Vivo, Filippo de., “Pharmacies as Centres of Communication in Early Modern Venice”, in Sandra Cavallo and David Gentilcore eds., Spaces, Objects and Identities in Early Modern Italian Medicine (Oxford: Blackwell Publishing, 2008), 33-49.

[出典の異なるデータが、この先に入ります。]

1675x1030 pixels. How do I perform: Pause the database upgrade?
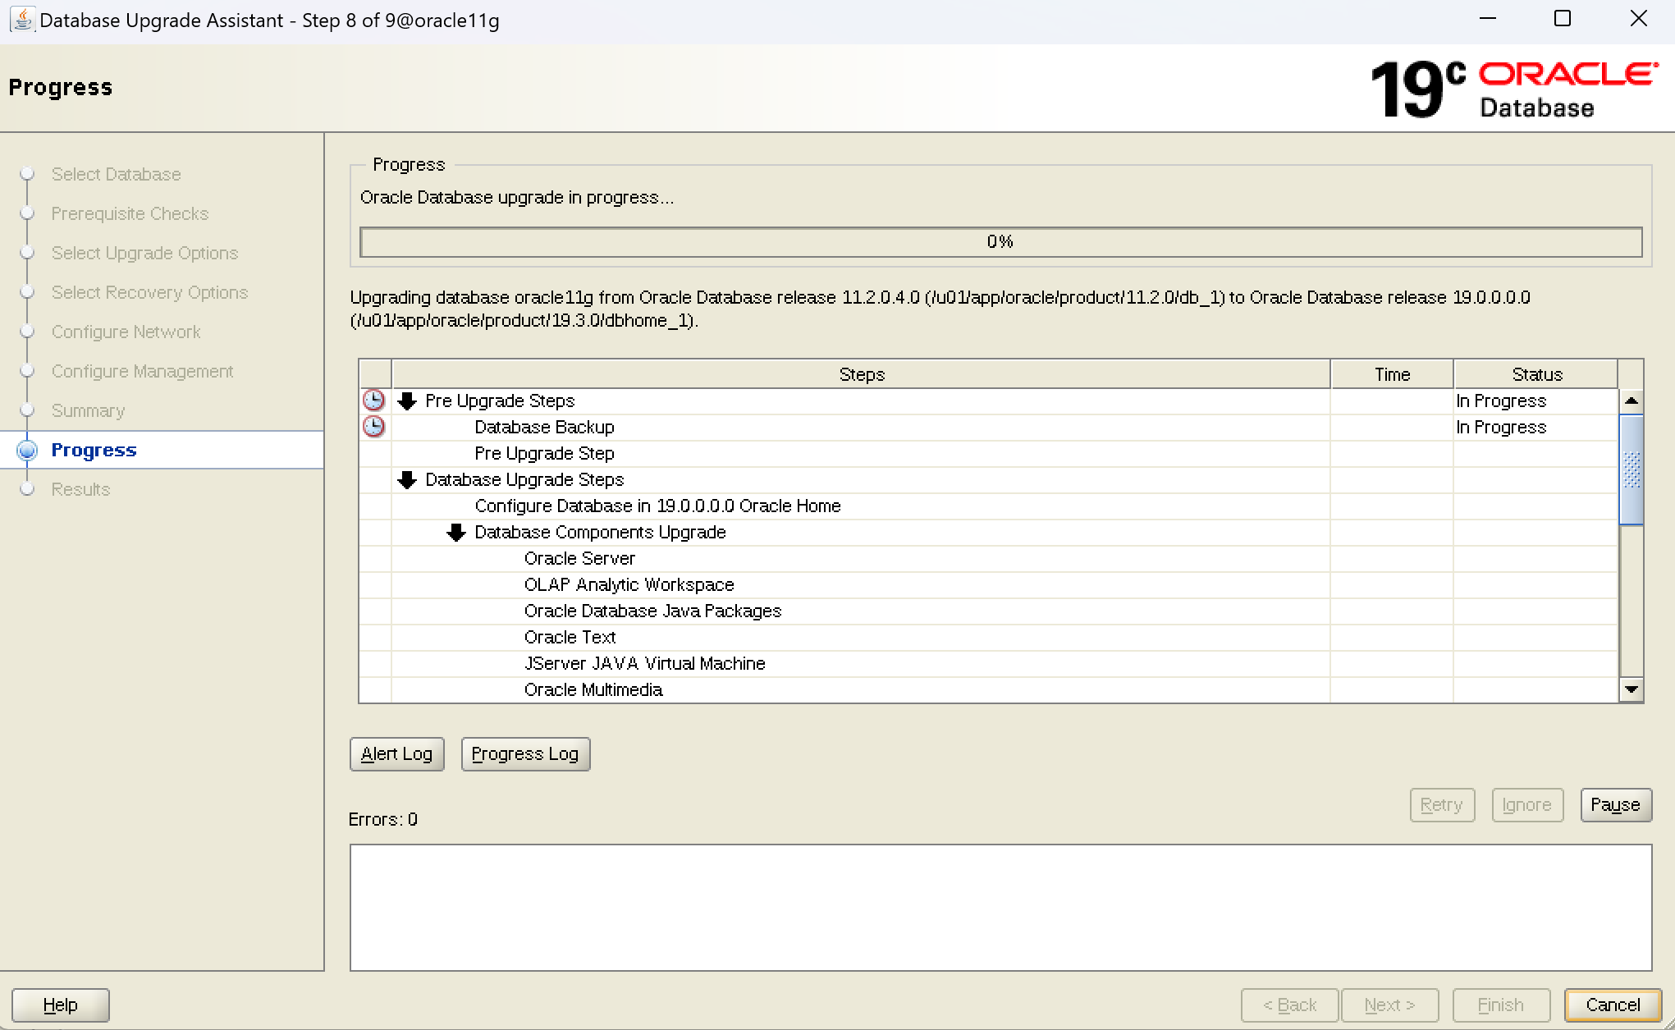1615,804
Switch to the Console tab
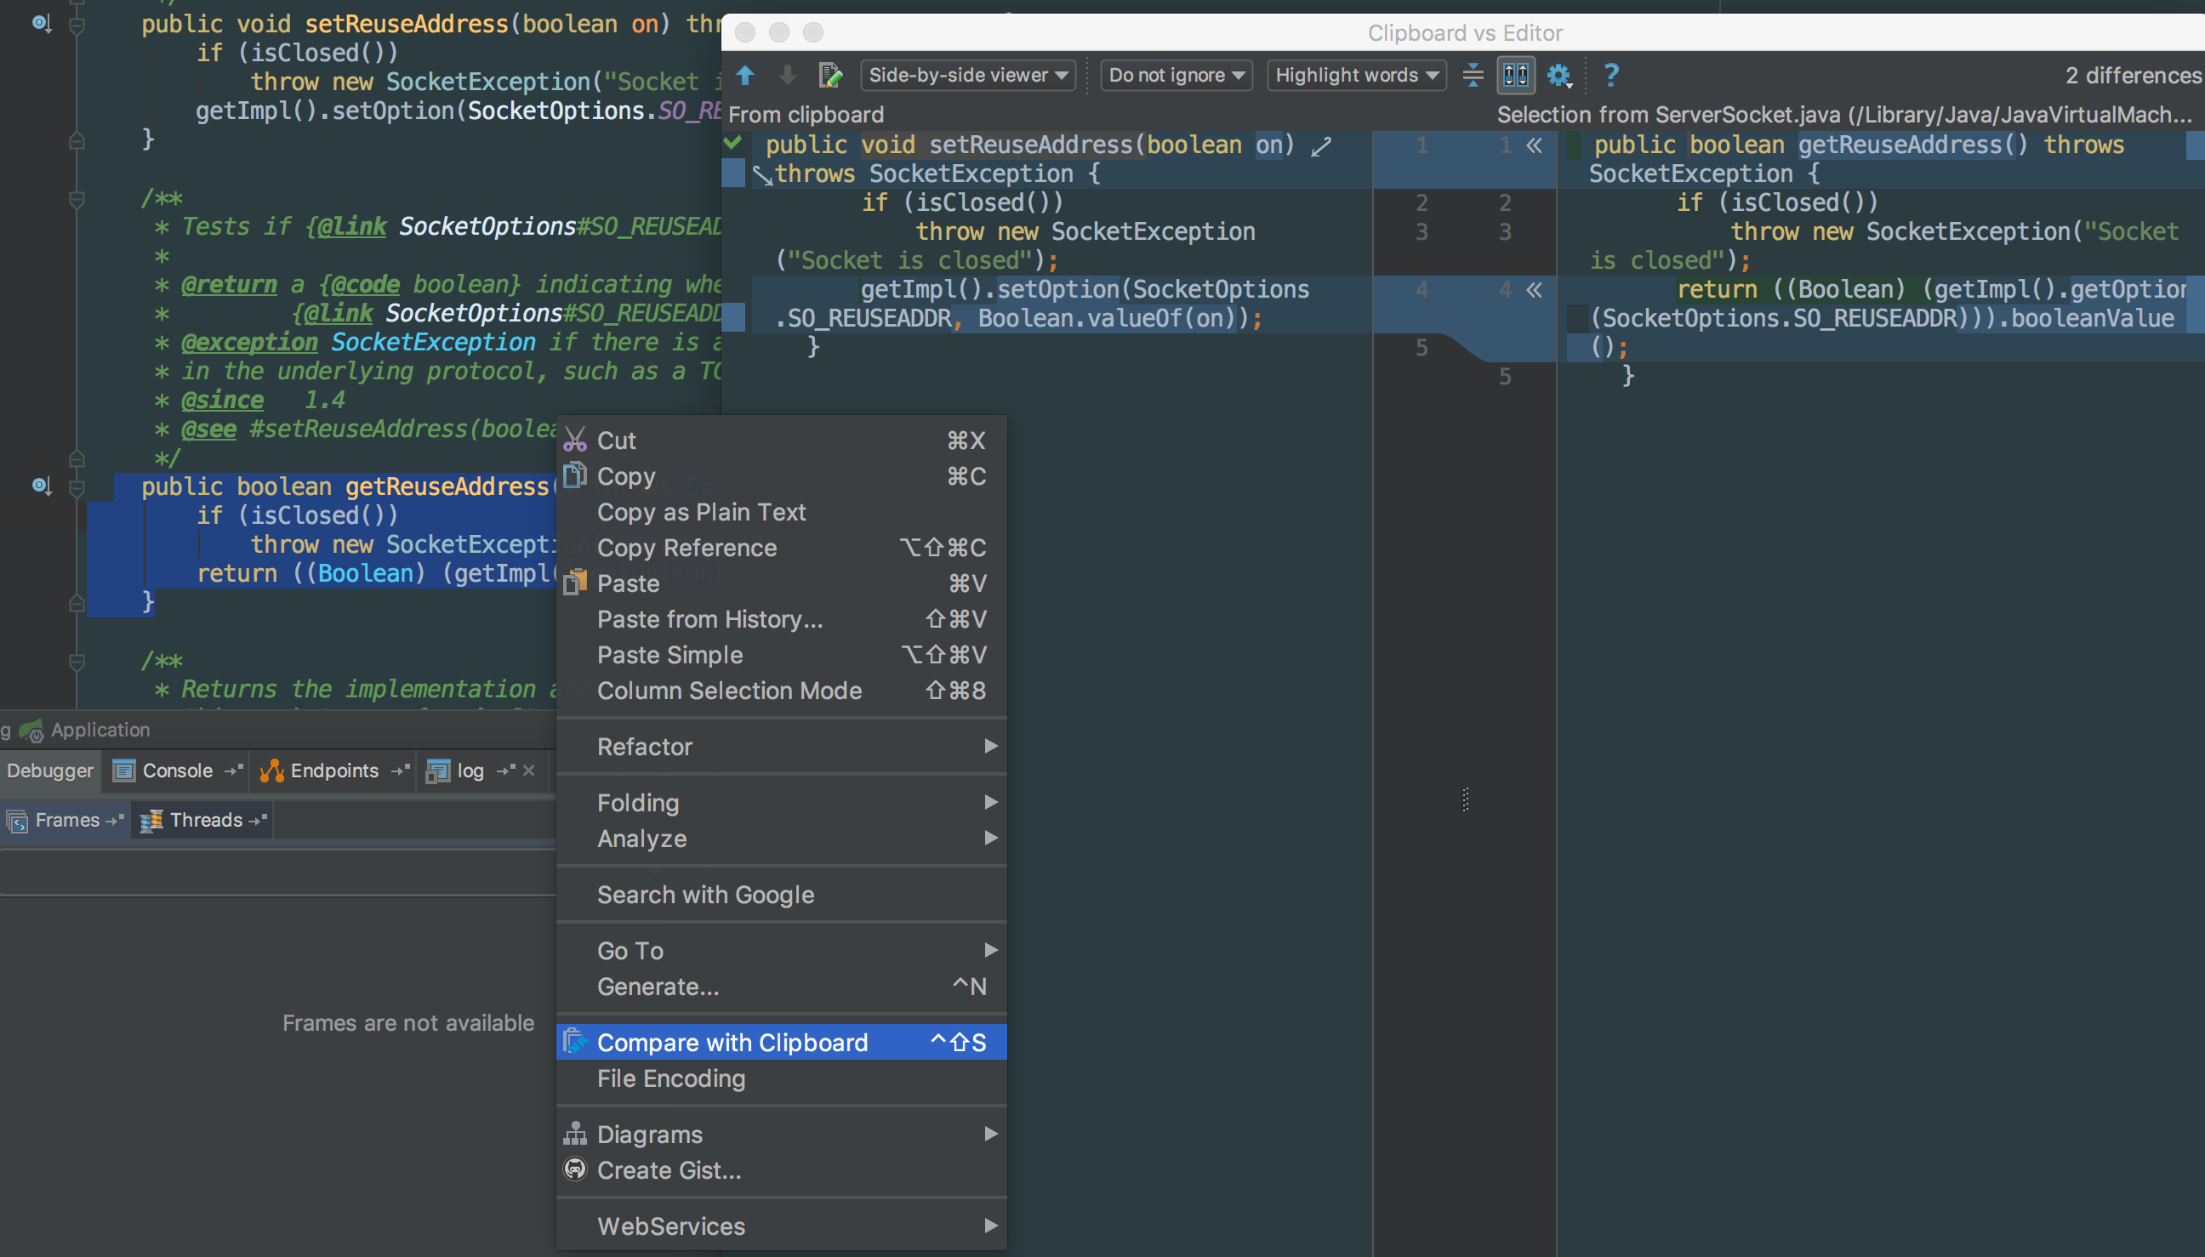 click(177, 770)
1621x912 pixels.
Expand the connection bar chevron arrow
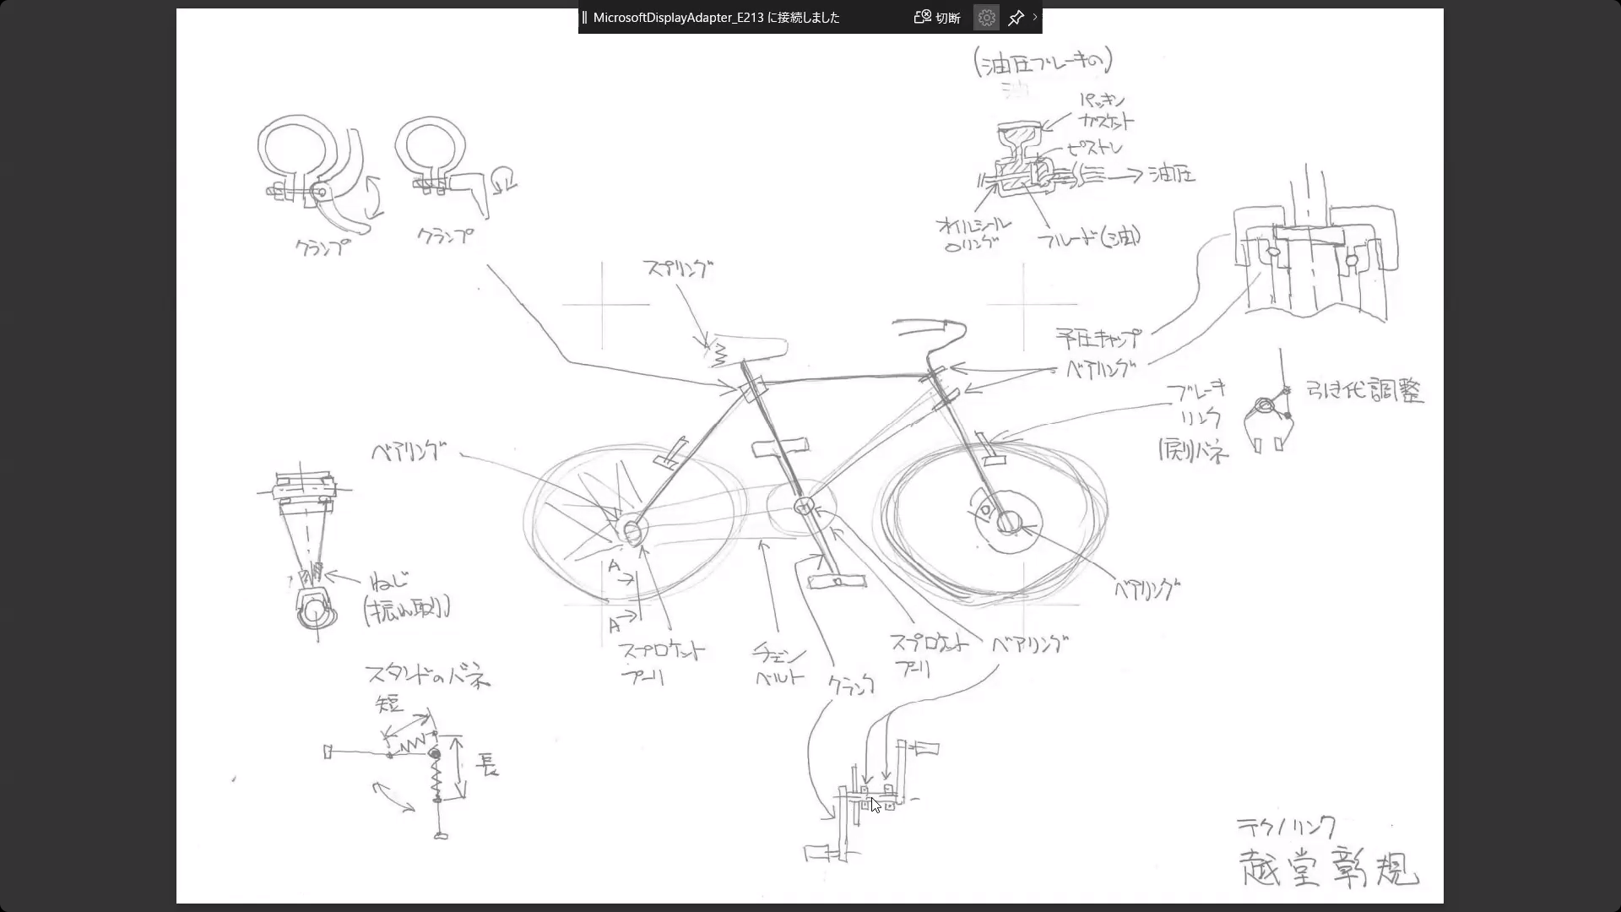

18世紀ボローニャで活躍した女性の解剖模型製作者を取り上げた論文と、17世紀のヴェニスにおける薬局が、海外貿易で運ばれた商品を扱うからという理由で情報流通の拠点になったという二点の面白い論文を読む。イタリアの医学史研究はさまがわりして、特に初期近代の研究は急速に社会史と文化史への豊かな転換を遂げただけでなく、それを英語で読めるようになったことを実感する。
アナ・モランディはしばらく前に大きな伝記が出たが読んでいないから、はじめて本格的なものを読む。基本はボローニャ大学の解剖学教授の妻で、夫の死後に解剖学の講義をしたり蝋で模型を作製したりして著名になった人物である。この論文は蝋という素材に注目して、それが「ソフトな」質感を持ち、私的な空間でのエレガンスと関係あること、公開の解剖劇場のバロックな高度な形式とは対照的であったことを強調している。
http://en.wikipedia.org/wiki/Anna_Morandi_Manzolini
一方、ヴェニスの薬局の論文は、ハーバーマスの「コーヒーハウス」の前身を17世紀の薬局に求めたものである。情報が流通する場所は、同時によからぬ情報が別の場所に発信される場所でもあるから、市と教会(異端審問)は薬局にスパイを放っていたことも。
写真は Morandi が自作した脳を解剖する自画像。